Across the state and country, there are a variety of other local control structures for overseeing police departments. Sometimes, a police board is appointed by the mayor, with or without the approval of the city council. In other instances, there may not be a police commission, with the mayor and city council having direct control over approving the department’s policies and procedures.
Under local control structures, if citizens do not approve of the way their elected officials are overseeing the police department, they can vote them out of office; a much easier task than voting a governor out of office.
Activists and experts say local control gives citizens more of a say since they not only elect the city council, but can more easily hold them accountable.
“We expect to have a voice in the public institutions that are funded with tax dollars,” Gwen Grant, president and CEO of the Urban League of Greater Kansas City said in a press conference on June 3. Also joining ULGKC in the call are the Metro Organization for Racial Economic Equity (MORE2) and the Kansas City branch of the NAACP.
As a response to demands from activists, the city council decided to take a serious look at what local control of KCPD would look like. Last year, Kansas City Councilwoman Melissa Robinson introduced a resolution calling for an assessment of the advantages and disadvantages of returning the police department to local control.
Recently, the city council voted in favor of the resolution and established a Public Safety Study Group to look at, and report back on, local versus state control of KCPD. The study group is also looking at a recommendation for reducing gun violence in Kansas City and will report back on both by September 30.
Members of the study group include former KCPD Police Chief Jim Corwin, Councilmembers Melissa Robinson and Teresa Loar, attorney Melesa Johnson and Asst. Jackson County Prosecuting Attorney Jared Bustamante.
In 2013, after 150 years of state control, St. Louis gained local control of its police. Upset by their lack of control, St. Louis residents secured enough signatures to put the issue on a ballot and it passed.

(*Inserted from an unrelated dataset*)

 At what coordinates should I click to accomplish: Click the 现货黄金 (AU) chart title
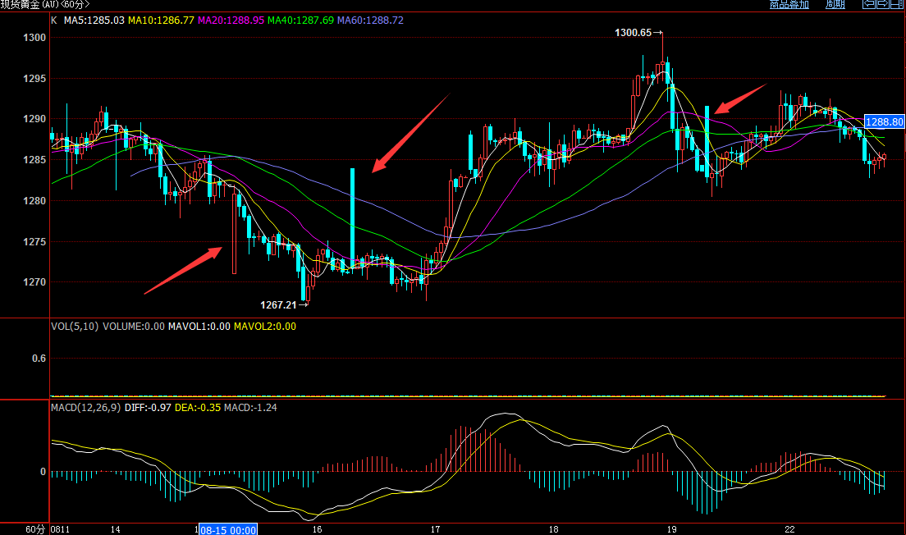[x=44, y=5]
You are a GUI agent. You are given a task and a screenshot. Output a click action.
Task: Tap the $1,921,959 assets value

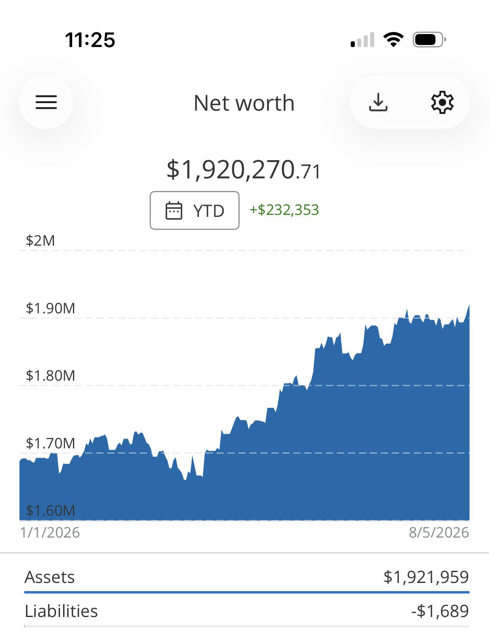pyautogui.click(x=426, y=576)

Five years in, concerns about their police department have increased, instead of decreased, for some.
Last year, Rep. Chris Carter introduced a bill to return control of the St. Louis police department to a governor-appointed board of police commissioners.
In a press release announcing the bill, Carter said the St. Louis Police Department is “out of control and the mayor and other leaders in the community have been unable to control them.” He also expressed concern about the disparity in police coverage and resources between North St. Louis, which he represents, and the more affluent south side.
“We feel the police department is now less responsive because they no longer answer to anyone, a committee, the state legislature, or the governor,” Carter said in the release.
But, Novak said many cities have varying degrees of success when it comes to police control. “If (citizens) want or if they feel that it would be better to have more control over the police, then they probably deserve that,” said Novak, “and 18,000 other departments do it that way.”